### Selected text
+ + + + + + +

Shweta wrote 19 hours ago

This is not just a book about dogs and puppies. It transcends the dog world and is really a book about human love and warmth. After reading reading the first chapter I wanted to read more, in spite of lacking time and forged on ahead and read more. Well done!!! Thanks for sharing this story.



Hi John,

Thanks for the comment and thanks for reading the story. Send my regards to B.O ; )

Mr. Grassroots wrote 22 hours ago

This is not just a book about dogs and puppies. It transcends the dog world and is really a book about human love and warmth. After reading reading the first chapter I wanted to read more, in spite of lacking time and forged on ahead and read more. Well done!!! Thanks for sharing this story.

Shweta wrote 2 days ago


Hi Karen,

Thanks for the insightful suggestions. I'm already thinking of how to go about the dialogues (and also about my life) but I know it is going to take time. Try I shall till I get it : )

+ + + + + + +

### Information provided
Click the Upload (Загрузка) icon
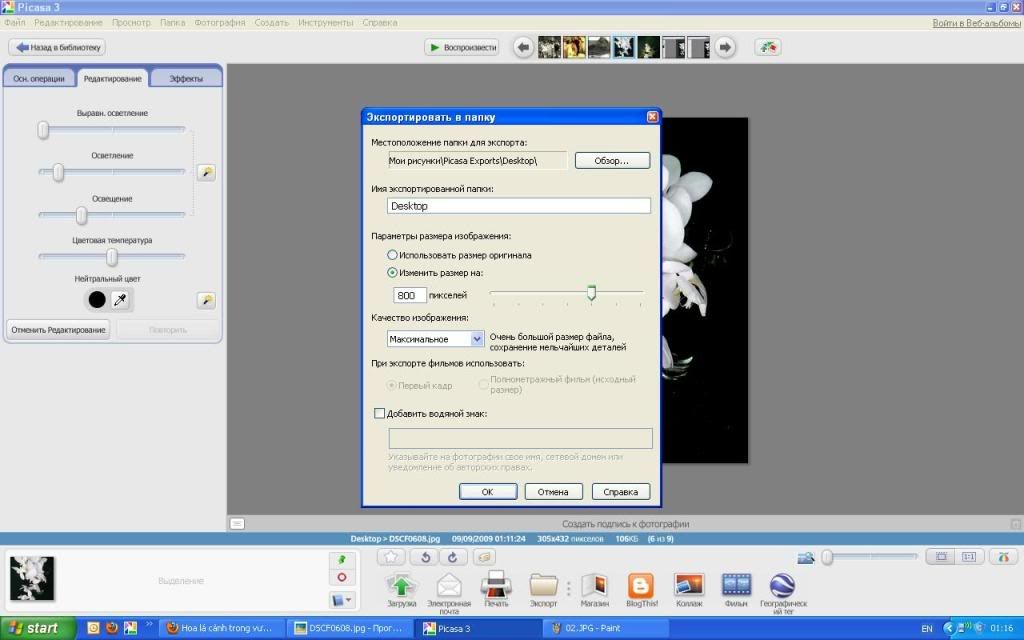 [x=401, y=585]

+ + + + + + +

### Objectives
1. Write out the comment thread between "Thanks for the comment" and "I get it : )", inclusive.
2. List every posting time given in the comment thread.
3. In the comment thread, what does the book really turn out to be about, beyond dogs and puppies?
Please rely on the comment thread alone.

### Per-task answers
1.
Thanks for the comment and thanks for reading the story. Send my regards to B.O ; )

Mr. Grassroots wrote 22 hours ago

This is not just a book about dogs and puppies. It transcends the dog world and is really a book about human love and warmth. After reading reading the first chapter I wanted to read more, in spite of lacking time and forged on ahead and read more. Well done!!! Thanks for sharing this story.

Shweta wrote 2 days ago


Hi Karen,

Thanks for the insightful suggestions. I'm already thinking of how to go about the dialogues (and also about my life) but I know it is going to take time. Try I shall till I get it : )

2.
19 hours ago
22 hours ago
2 days ago

3. Human love and warmth.